*Source passage*
● ● ● ●

With markets well braced for Powell to sound hawkish (which he was) and the Fed delivering no more than was priced into the meeting, it was the apparent ruling out of 75bps future moves that elicited the most post-Fed reaction (bearing in mind Fed Funds futures as of Tuesday’s market close had some 110bps of tightening priced across the May and June meetings combined). 2-year treasury yields are down 14bps on the day and 10s -4bps, so a significant ‘bull steepening’ of the yield curve.
Equity markets also liked the ‘no to 75(ps)’ message, equity markets liked the ‘no 75s’) the NADDAQ just ending the NY day a cool 3.2% higher and the S&P500 by 3%. You might be forgiven though for thinking the Fed had just signalled that it might soon be done tightening (!) though in the context of how much equity markets had fallen in April and the reasons behind it, arguable it is more a case of a market that heavily ‘sold the rumour’ now buying the fact of the Fed’s may actions.
In FX, the across-the board sell-off in the USD has been significant, though the 1% fall in the DXY index should best be seen in the context of the 6% April rally. Given the strong post-Fed risk rally, and the jump in oil prices, it is not surprising that the AUD (+2.25% to ~0.7250 ) has been the best performing major currency in the past 24 hours (and with the lack of any meaningful reaction out of the RBA earlier this week perhaps owing something to FX market inertia in front of the Fed).
NZD is the second best performing of the majors, up 1.7% but which means AUD/NZD is up another 0.5% to 1.1087, its highest since 10 August 2018. RBNZ Governor Adrian Orr is crossing the wires right now, noting the RBNZ was one of the first CBs to start tightening, that he has no regrets on monetary policy and is ‘proud’ of where we are and, in a line borrowed from RBA Governor Lowe on Tuesday, says that ‘it’s now business as usual’ on monetary policy. Whether than means future policy tightening increments will be 25bps not 50bps remains to be seen – probably not is the initial reaction from our BNZ colleagues, rather it means tightening policy to get inflation (and employment) back to where they need to be.
The more than 5% oil price jump comes on conformation that the EU plans to ban Russian crude oil over the next six months, refined fuels by the end of the year and bar European ships from transporting Russian petroleum products. Sources suggest that Hungary and Slovakia, who are more reliant on Russian oil, will be granted a longer timeframe, through to the end of next year. All 27 EU members will need to agree for the plan to progress. If agreed, the question then becomes what will Russia’s response be, and a cut in the EU gas supply would be highly problematic for the region next winter.
In economic news, the US services ISM index fell 1.2pts to 57.1 in April against expectations for a small lift. Like the manufacturing version released earlier this week, supply chain issues and inflationary pressures remained intense. The employment index fell 4.5pts to 49.5, as much a reflection of the difficulty in finding staff than weaker labour demand. Separately, the change in ADP private payrolls for April was weaker than expected at 247k, but that shouldn’t change expectations for nonfarm payrolls at the end of the week, given its non-existent track record in predicting that official figures. The US March trade balance was -$109.8bn versus $107.1bn expected while MBA Mortgage applications were up 2.5% last week, but this is after an 8.5% prior week drop. The trend is sharply down (-47.5% year on year).

● ● ● ●

*Records shown*

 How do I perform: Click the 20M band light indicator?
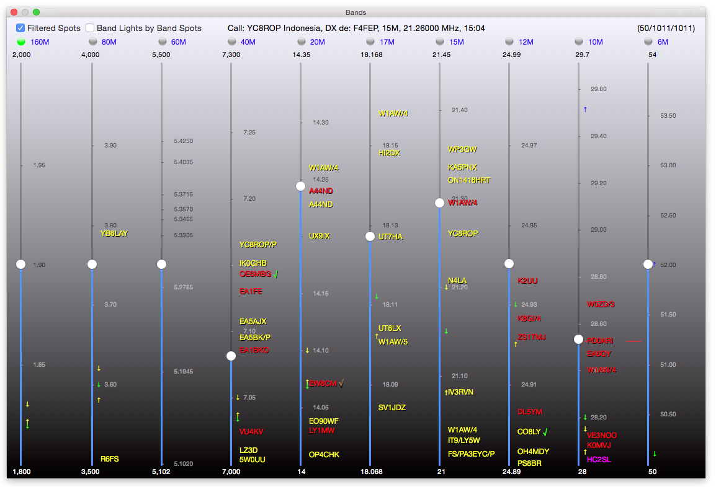pyautogui.click(x=302, y=42)
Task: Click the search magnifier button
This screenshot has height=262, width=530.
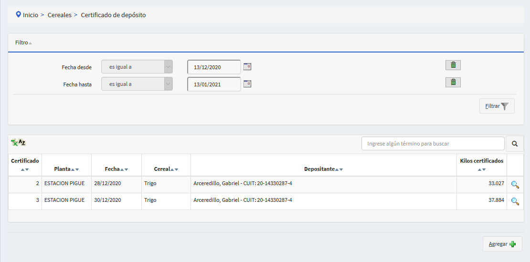Action: [x=515, y=144]
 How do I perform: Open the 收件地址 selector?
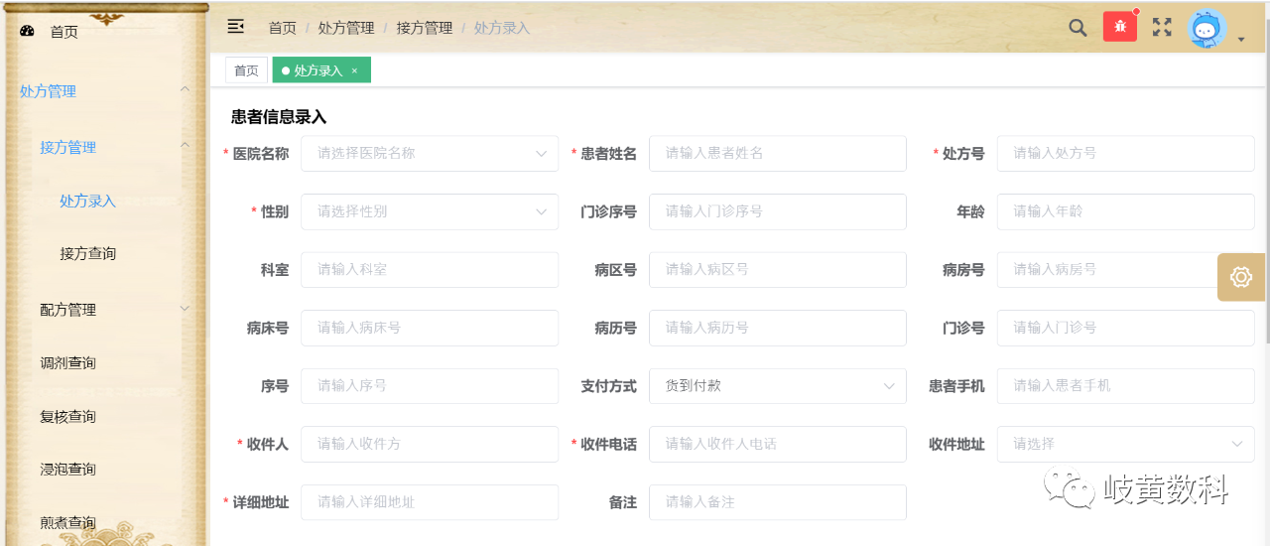pyautogui.click(x=1125, y=444)
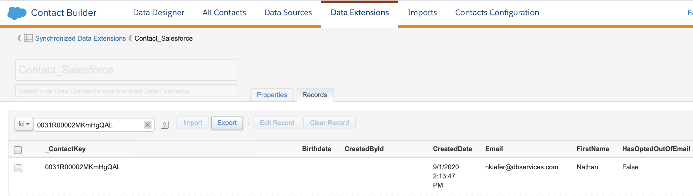
Task: Select the Records tab
Action: tap(315, 95)
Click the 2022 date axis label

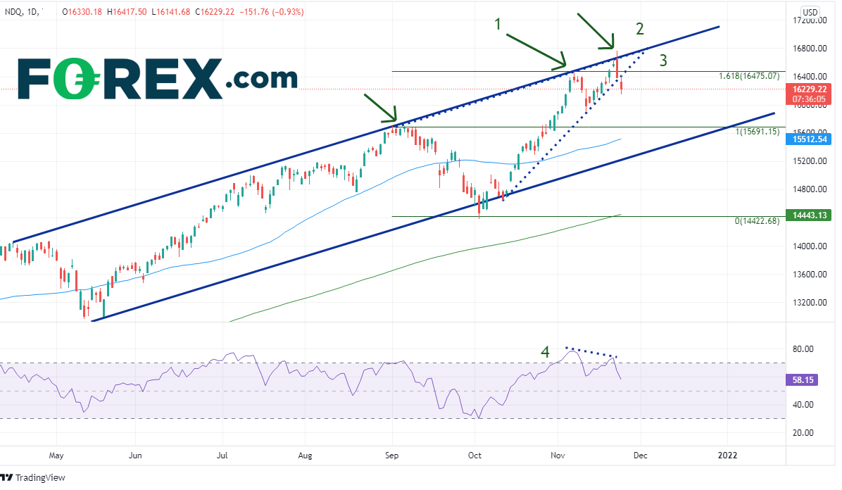[x=727, y=455]

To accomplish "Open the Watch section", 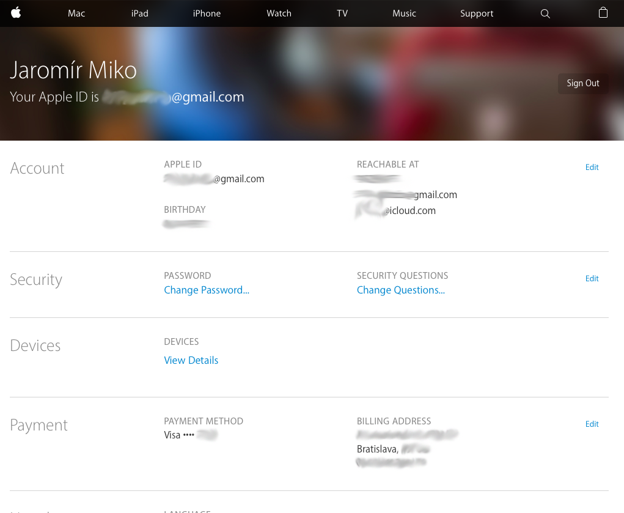I will point(279,13).
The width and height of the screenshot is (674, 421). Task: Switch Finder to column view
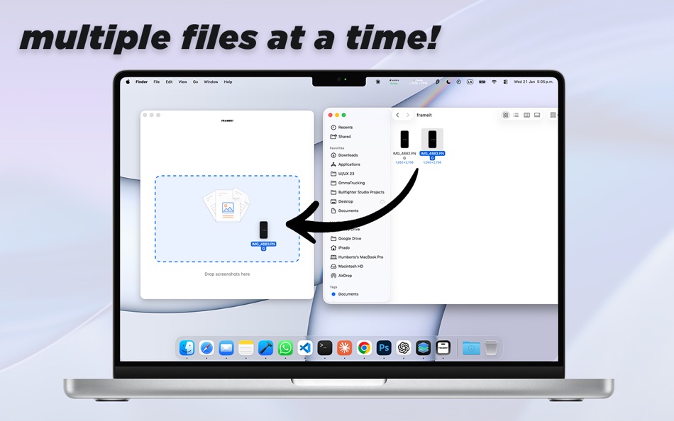coord(526,114)
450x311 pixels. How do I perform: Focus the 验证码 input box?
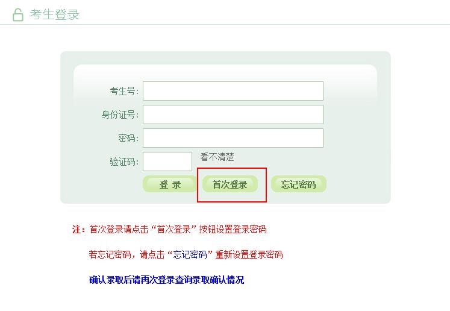pos(167,162)
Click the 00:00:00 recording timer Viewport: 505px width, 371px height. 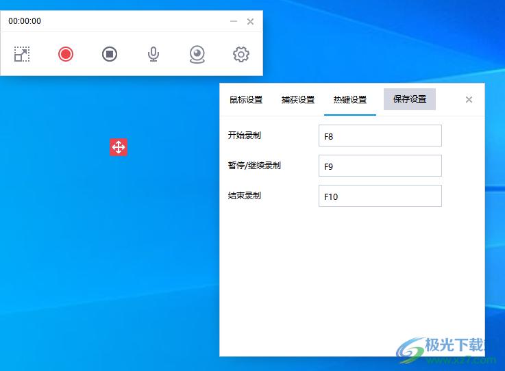[25, 21]
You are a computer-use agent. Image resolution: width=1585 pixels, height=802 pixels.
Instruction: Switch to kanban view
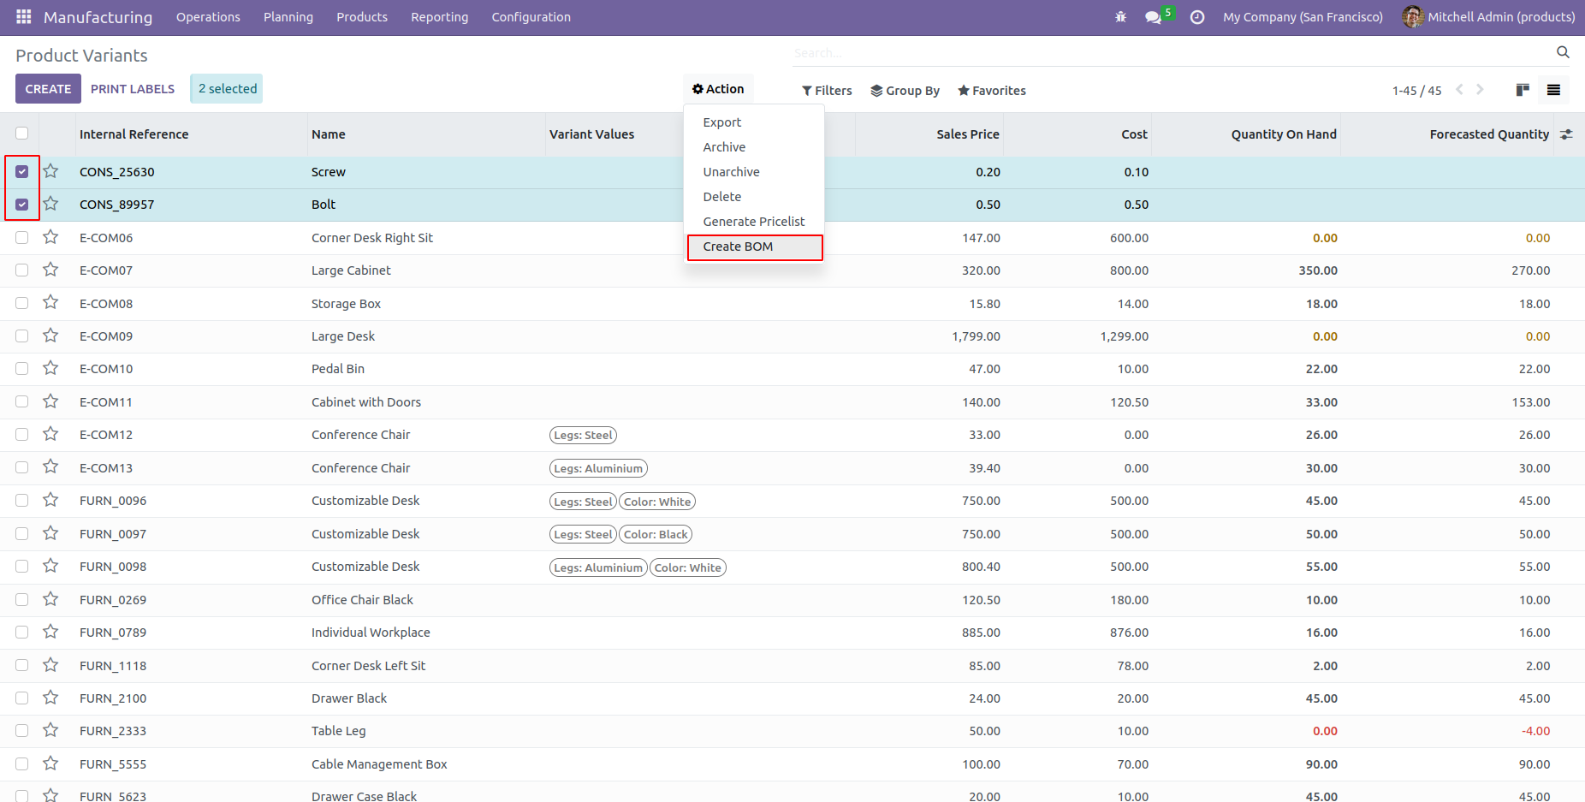(x=1523, y=90)
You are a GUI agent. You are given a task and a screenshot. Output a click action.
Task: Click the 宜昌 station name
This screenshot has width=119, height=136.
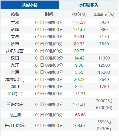(x=15, y=37)
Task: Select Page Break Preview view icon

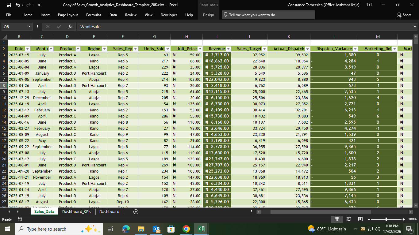Action: (360, 219)
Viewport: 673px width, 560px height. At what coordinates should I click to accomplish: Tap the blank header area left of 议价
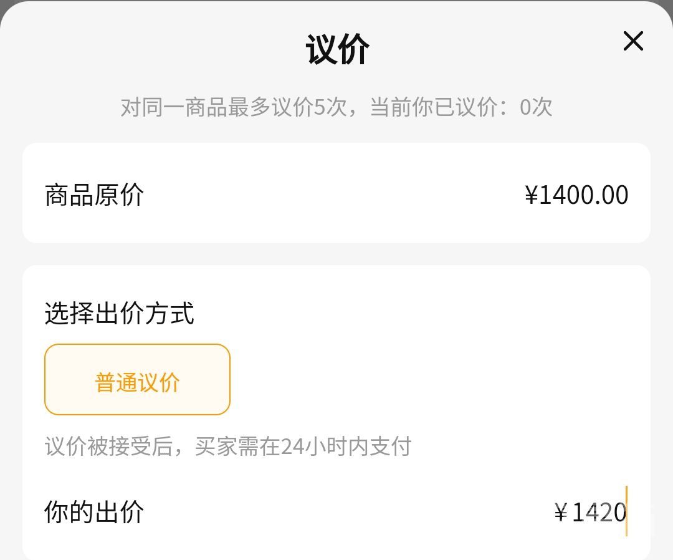click(x=156, y=50)
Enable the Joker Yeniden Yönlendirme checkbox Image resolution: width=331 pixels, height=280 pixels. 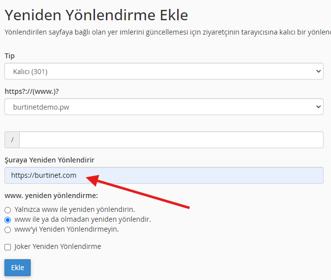coord(7,247)
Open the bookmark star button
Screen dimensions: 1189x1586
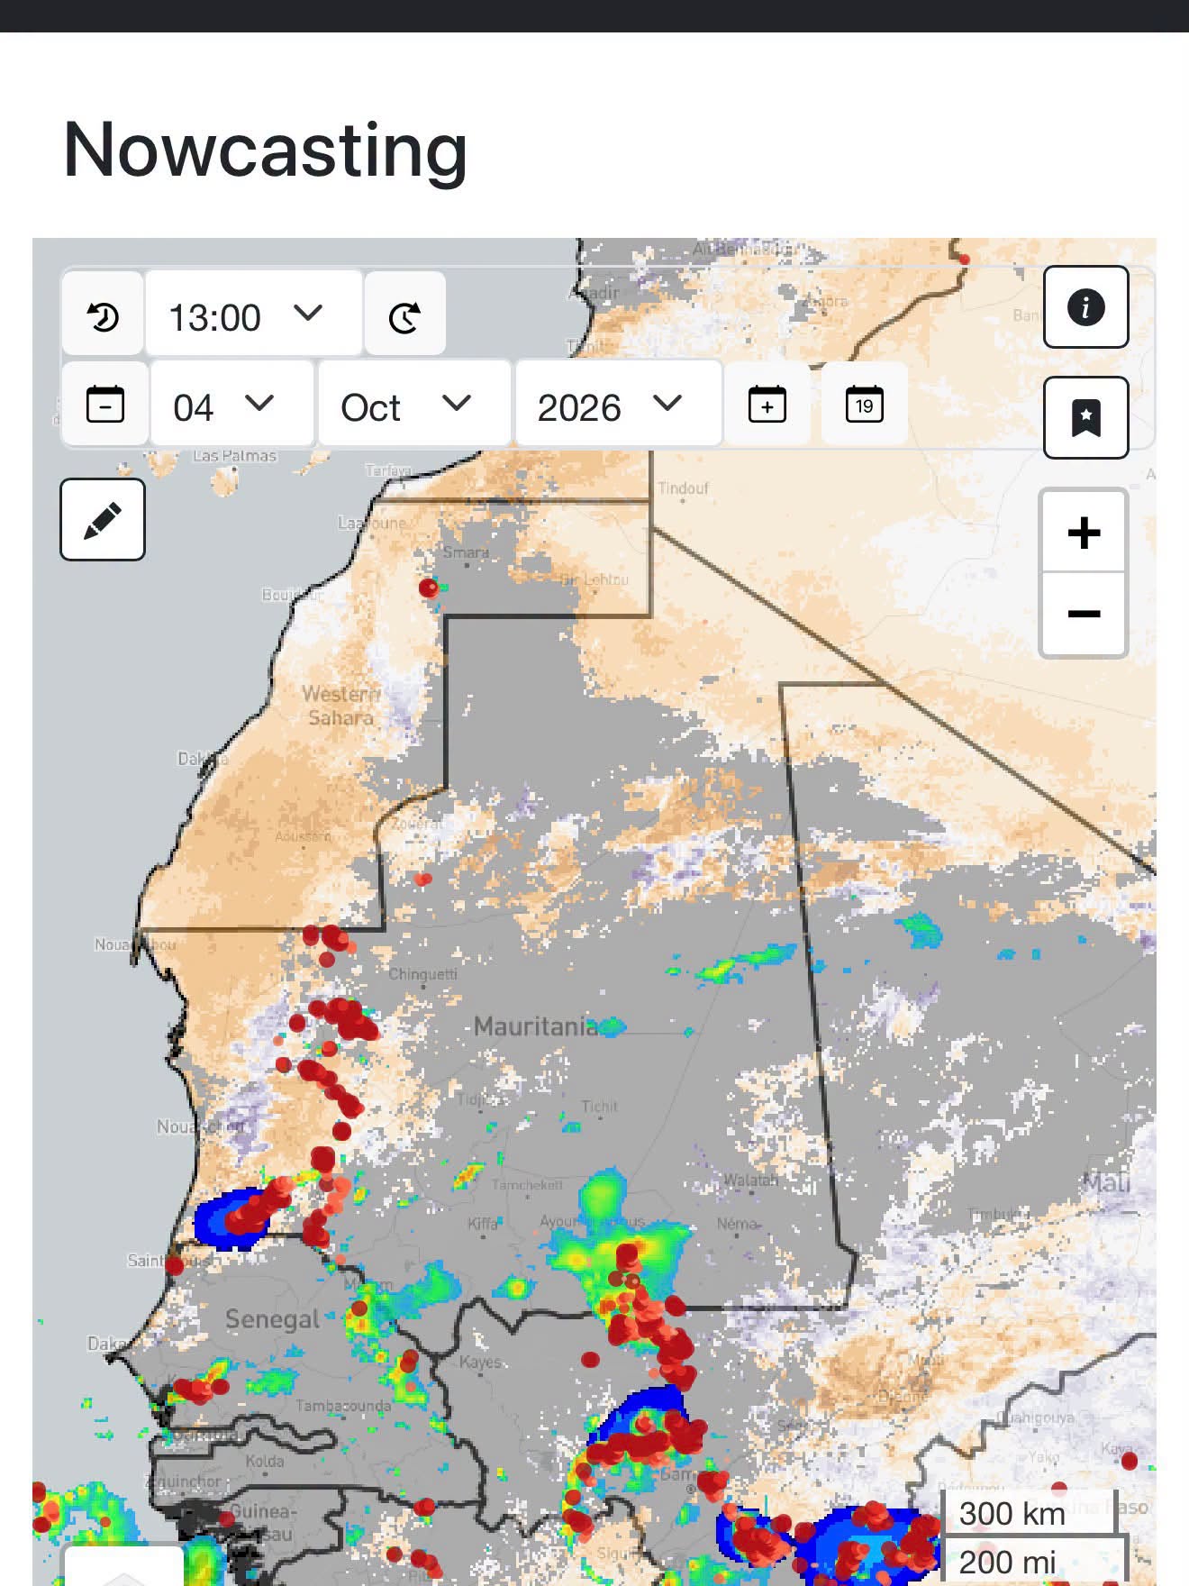point(1085,418)
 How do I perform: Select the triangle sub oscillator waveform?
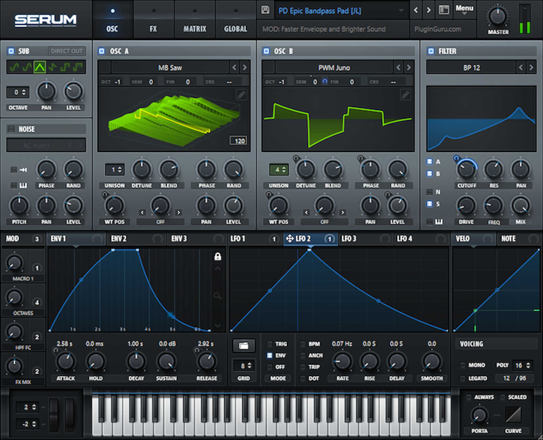(x=40, y=67)
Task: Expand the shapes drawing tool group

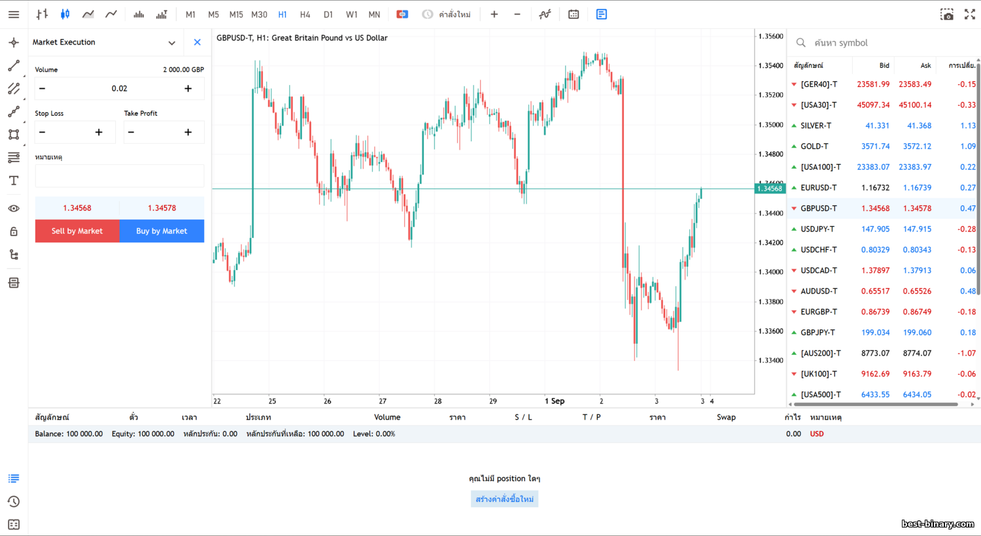Action: [x=14, y=135]
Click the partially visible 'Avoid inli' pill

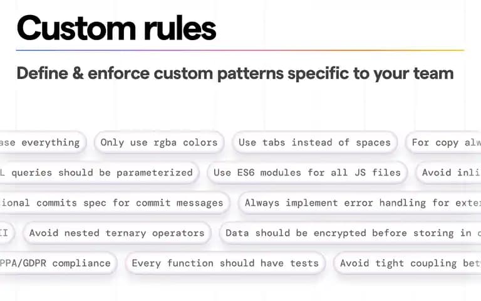pyautogui.click(x=448, y=172)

● ● ● ●

*Exercises*
• A. Reproduce the market commentary from "Equity markets also" through "Fed’s may actions.", swapping "S&P500" for "S&P 500 index".
• B. Using the market commentary, answer these:
(i) To what level did AUD/NZD rise, and since when was it its highest?
(ii) Through when might Hungary and Slovakia be allowed to stop using Russian oil?
(iii) To what reading did the US services ISM index fall in April?

*Solutions to the exercise*
• A.
Equity markets also liked the ‘no to 75(ps)’ message, equity markets liked the ‘no 75s’) the NADDAQ just ending the NY day a cool 3.2% higher and the S&P 500 index by 3%. You might be forgiven though for thinking the Fed had just signalled that it might soon be done tightening (!) though in the context of how much equity markets had fallen in April and the reasons behind it, arguable it is more a case of a market that heavily ‘sold the rumour’ now buying the fact of the Fed’s may actions.

• B.
(i) 1.1087, its highest since 10 August 2018.
(ii) Through the end of next year.
(iii) 57.1.